Passed Along to Friends

One of the many joys of reading is that we can pass along a book we have loved to a friend after reading it. And we all know that loaned books are actually gifts. “You’ve got to read this!” is a phrase that you are sure to hear from any avid reader. This experience of sharing the books we love just isn’t the same with digital media. We can share links, or even pass on a PDF or epub, but they are likely to get lost in the clutter of digital detritus that plagues all of our devices. Whereas a book will occupy our nightstands and bookshelves, to be picked up when the time is right, and can never be lost in device crashes, changing of devices, and never relies on access to power. The physical artifact is here to stay, and no matter how long your TBR it will be there when you are ready for it.

Retention

While digital books and audiobooks can all be wonderful forms of reading, and reading is wonderful no matter how you do it, we do not retain the information in the same way.
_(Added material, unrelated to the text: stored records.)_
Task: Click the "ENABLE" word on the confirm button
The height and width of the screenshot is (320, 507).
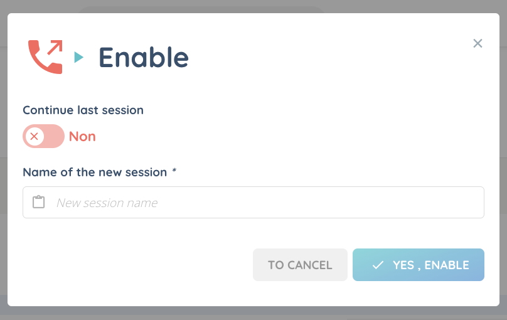Action: tap(447, 265)
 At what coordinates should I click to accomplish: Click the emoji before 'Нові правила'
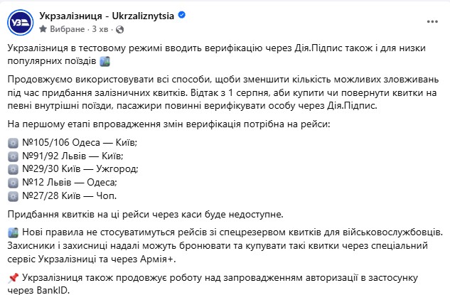[14, 233]
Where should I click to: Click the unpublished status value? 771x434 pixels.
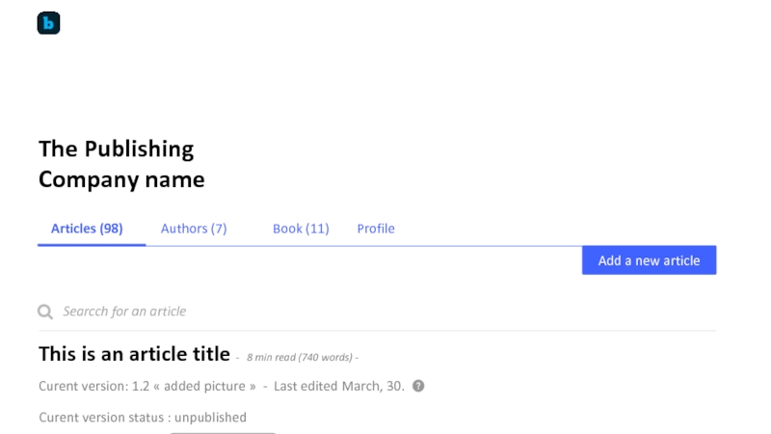click(x=210, y=418)
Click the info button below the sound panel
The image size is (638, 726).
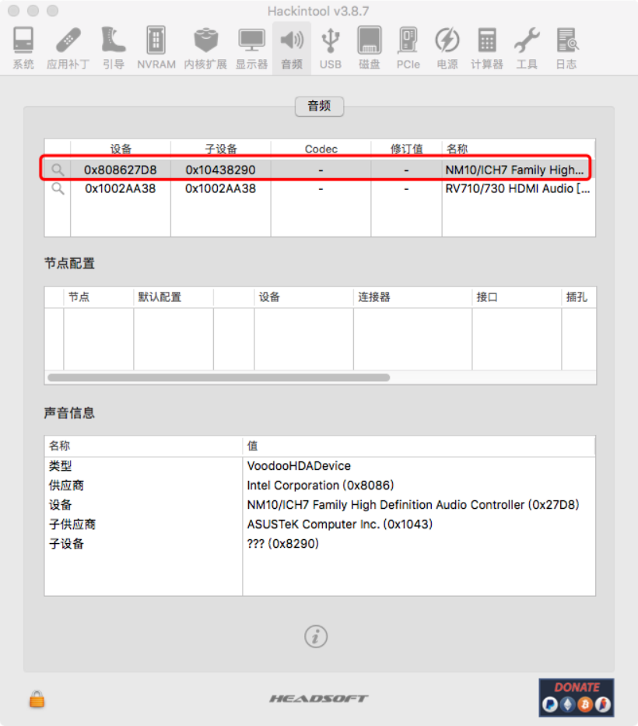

Countless customers have relayed this experience while visiting the bookstore. How many times have you searched for a quote that you wanted to share with a friend and thought to yourself, “It was on the bottom left hand side of the page, somewhere around three quarters of the way through the book.” We retain a spatial memory of books, a physical memory of the location of information. Unfortunately this isn’t as easy to do with a digital file and effects the way we recall what we have read.

Community Spaces

Bookstores have always been a place to meet up with friends, for community events, and a place to freely discuss our passions, fears, politics, and dissent. They are places that value and encourage free speech and exchange of ideas. Revolutions have even begun inside of bookshops. Bookstores hold author events, signings, and generally bring people together in positive ways. This is something that big online retailers cannot and will not do. Online retailers are there for profit only, whereas bookstores are there for the love of reading and print, and want to bring communities together around our shared passions. Having your tablet autographed just isn’t the same as your favorite book retaining the memory of when you had the chance to meet the author, and have them sign your book.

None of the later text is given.